Preta usava suas redes, seus shows, suas entrevistas para tratar dessas e de outras questões, como forma de garantir a cada um o direito de ser o que se é.
Já enfrentando o câncer — inicialmente de intestino, descoberto em 2023 — afirmou: “Um dos grandes problemas que a gente enfrenta no combate ao câncer é o estigma. Isso faz com que muita gente não se cuide, não busque ajuda”. Em 2023, teve de enfrentar a traição do marido Rodrigo Godoy, ocorrida quando ela já estava na luta contra a doença, e a decorrente dor da separação.
Com a evolução da doença, naquele mesmo ano, a cantora teve de tirar parte do intestino, o que a obrigou a usar bolsa de colostomia, ainda temporariamente. Em mais de uma ocasião desde então, a cantora fez questão de tentar aliviar o tabu que paira sobre o dispositivo e sobre aqueles que precisam usá-lo.

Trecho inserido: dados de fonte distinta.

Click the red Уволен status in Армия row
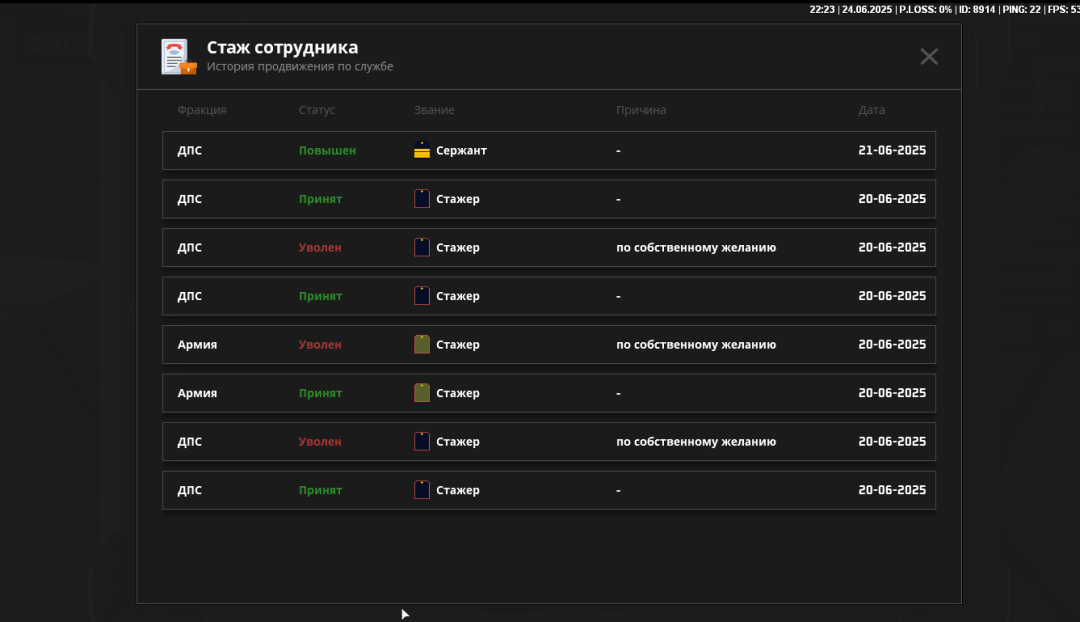This screenshot has height=622, width=1080. click(320, 345)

Em suas redes, fez fotos e vídeos usando a bolsa, de biquíni e…vivendo a vida. “Estou me acostumando com a minha bolsinha de colostomia. Sim, eu tive que colocar uma bolsa de colostomia dessa vez definitiva e não provisória, como foi a do ano passado. Dessa vez, eu vou ficar pra sempre com essa bolsinha. Eu sou muito grata a ela por isso, estou me acostumando e as enfermeiras de ileostomia me dando aulas, dicas de como vai ser em casa”, disse, no início deste ano.
Não havia nada que parasse Preta. Sua vida intensa, seus amores, suas dores, suas falas só foram mesmo estancadas pela agressividade da doença. Foram muitos os tratamentos, as cirurgias, as internações, as melhoras e pioras. “Que o amor que Preta compartilhou em sua vida siga acalentando os seus corações — e os corações de todas as pessoas que tanto a admirava”, declarou o presidente Luiz Inácio Lula da Silva pelas redes, ao saber do falecimento, em mensagem dirigida à família.
Preta se foi muito jovem, com apenas 50 anos, deixando um filho (Francisco), uma neta (Sol de Maria). Mas soube viver, soube fazer de sua experiência algo útil à coletividade. Preta se foi, mas sua força ecoa em milhões de mulheres, de negros, nas pessoas “fora dos padrões”, na população LGBTQIA+, nos que enfrentam as mais variadas doenças. Preta, com seu jeito despachado, mostrou a dignidade e a beleza dos que lutam e vivem intensamente até o fim.